Undoubtedly, Russia has lost a lot. The godless authorities tried to exterminate the Church hierarchy, clergy and the faithful in the cruelest way. There was a time when only four bishops remained in their sees. The Church was deprived of its rights. Our great power was dying, losing millions of its best people. The woman was taken out of the family for the “public good”. If earlier eight to ten children would be born in every family, then after the Revolution—only one or two. The government did its best to prevent children and youth from integrating into Church life, making them spiritually defenseless. And how many of them died from alcoholism, drug addiction, and so on!
But tradition is still alive. Although we are connected with it by very thin threads, they are all the more valuable. They are especially kept in priests’ families, where service at the altar was passed down from generation to generation despite the persecution. The continuity in the Church has not stopped.
Now our Church has gone through a renaissance. It was the Orthodox Church that once formed Russian statehood and the Russian nation, and this great task is still relevant. Time gives us ever more new challenges. We must not relax. As His Holiness Patriarch Kirill often repeats: “We do not know how much time we have left.”
On a paradox
The 1917 Revolution happened because the people had lapsed from the faith. But still we didn’t walk away completely. Otherwise we simply wouldn’t have survived. God’s Providence taught us, who had gone astray, by allowing that tragedy. When the Revolution swept the country, our “civilizational code” turned out to be very strong, condensing a huge spiritual potential. Our ancestors—great-grandfathers and great-grandmothers—maintained very high morals in society. Thus the nation was able to quickly mobilize colossal strength when an external threat required it. Some individuals withstood a monstrous weight and were not broken—they kept their inner core.
In the Soviet era our grandparents accomplished very much thanks to the powerful spiritual and moral charge they inherited. But their spirituality could not be adequately expressed outwardly. Everything that the authorities tried to cram down people’s throats was external. The essence of life remained Orthodox—it could not be so in form, but in content it did not betray itself. Thus people stood firm in faith without being ruined internally.
When it comes to “Holy Russia” or “Holy Byzantium”, we should understand that society has never been homogeneously Orthodox. There have always been both faithful followers and betrayers of Christ. The Lord told His disciples: Fear not, little flock (Lk. 12:32); Ye are the salt of the earth (Mt. 5:13); Narrow is the way…, and few there be that find it (Mt. 7:14). Both in the Savior’s lifetime and in all subsequent times, true followers of the Lord are few. But it is they who illumine and sanctify the entire society and keep it from decay.

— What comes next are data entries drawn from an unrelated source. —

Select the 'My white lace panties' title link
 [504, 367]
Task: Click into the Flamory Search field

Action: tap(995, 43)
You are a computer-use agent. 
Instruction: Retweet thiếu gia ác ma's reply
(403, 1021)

There were more atheists in Russia in 1870 than in 1970. Isn’t this paradoxical? Do you remember the Life of St. Ignatius (Brianchaninov)? He was a high-ranking officer. All officers were obliged to receive Communion once a year during Great Lent. When he decided to do it more often, an investigation was launched to find out whether he was insane. It was the same story with the philosopher Alexei Khomyakov. Once he wanted to take Communion more often, his circles started opposing him. On Pascha 1916, ninety-six percent of the Russian troops took Communion, and on Pascha 1917—fewer than ten percent, because it was no longer obligatory. Before the Revolution there were many with superficial faith, but few were devoted to God with all their hearts. By contrast, in the late twentieth century churches were in ruins, but very many people, having gone through the mill, firmly believed in God and held on to Christ.

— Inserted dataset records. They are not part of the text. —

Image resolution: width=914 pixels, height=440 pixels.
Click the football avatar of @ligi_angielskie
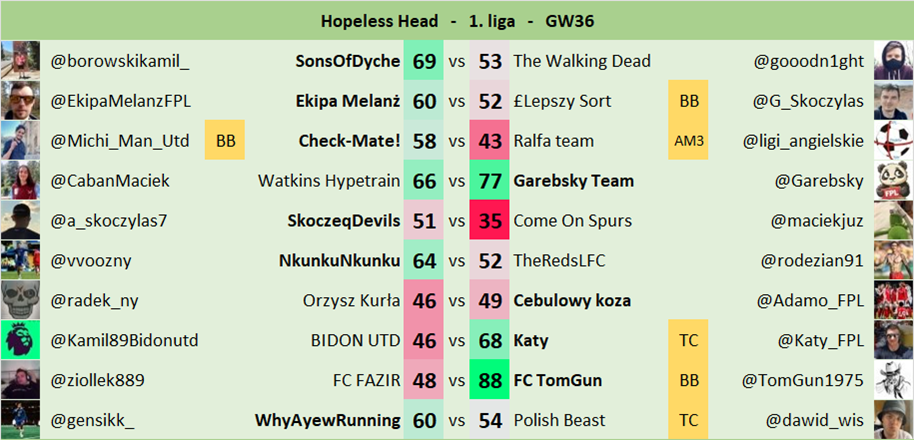[894, 140]
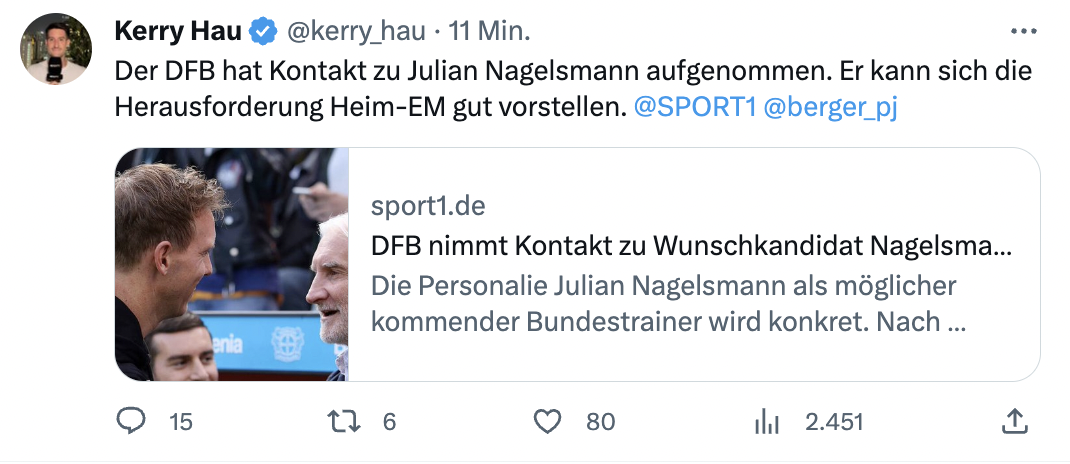The width and height of the screenshot is (1070, 464).
Task: Click the like count 80
Action: (601, 422)
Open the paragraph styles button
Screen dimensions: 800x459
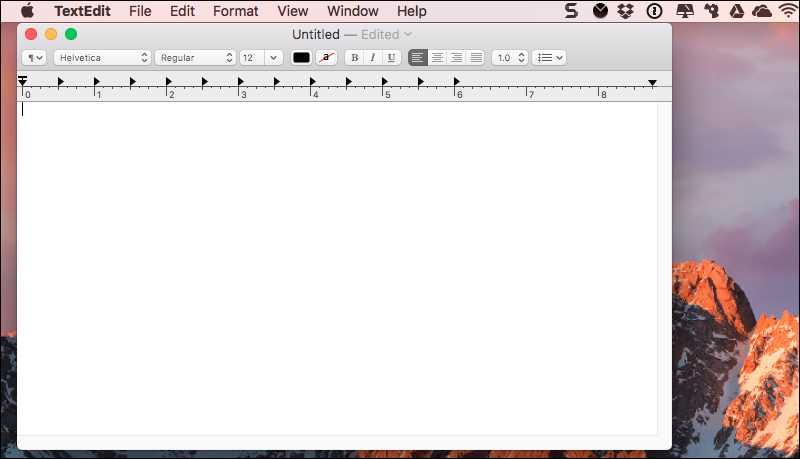tap(35, 58)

God forbid that we should wish for such trials to befall us again because our faith is weak! However, in many ways persecution served to ensure that true believers made their final choice in favor of the Kingdom of God, and those who nominally belonged to the Church fell away. But those who remained faithful to God were strengthened and grew in faith, and even multiplied it in their descendants. In the families of those who went through this Golgotha, life is valued: they do not have abortions and have many children.
A society in which the “little flock” is relatively large can be called Orthodox. In my view, today we are approaching a similar ideal. As a result of the dramatic twentieth century Russia turned out to be (in spite of all the enemy machinations) no less, and perhaps even more, Orthodox. And this is the most important thing.
Russia is kept alive by monks
Hieromonk Nil (Grigoriev), the Holy Dormition Pskov-Caves Monastery:
Once after the Liturgy in the altar of the Dormition Cathedral, having consumed the Holy Gifts, we were unvesting. I was being tormented by various worries, and I asked Father John (Krestiankin):
“Batiushka, what is happening? What awaits us? The imes are getting ever darker… People are becoming ever more embittered. I’m afraid to go out the monastery gate… Here, in the monastery, you feel at home; but what’s out there beyond the walls? Veritable hell!”
He then looked at me so closely with his piercing and already half-blind eyes (as if he could see right through you) and said:
“Remember! Remember, father, once and for all: Humanity is nearing its end! Mankind lives only thanks to the fact that Russia still exists! Holy Orthodox Rus’—even if it’s desecrated, spat upon and persecuted—it’s still Holy Russia! When Holy Russia leaves the stage of humanity’s history, there will be the end of humanity, and the Last Judgment will come. Remember! Everything is declining.”
I always recall what a focused, serious look he had—as if the Lord had revealed everything to him.
And I heard from him more than once:
“Do not be tempted! Humanity is coming to an end. There is and will be no progress—only regress. Pray that there will be no nuclear war.”
And I remember that he also said in the altar after the service:
“Russia exists as long as monks struggle in it. As long as at least one monk remains on its territory, it will live.”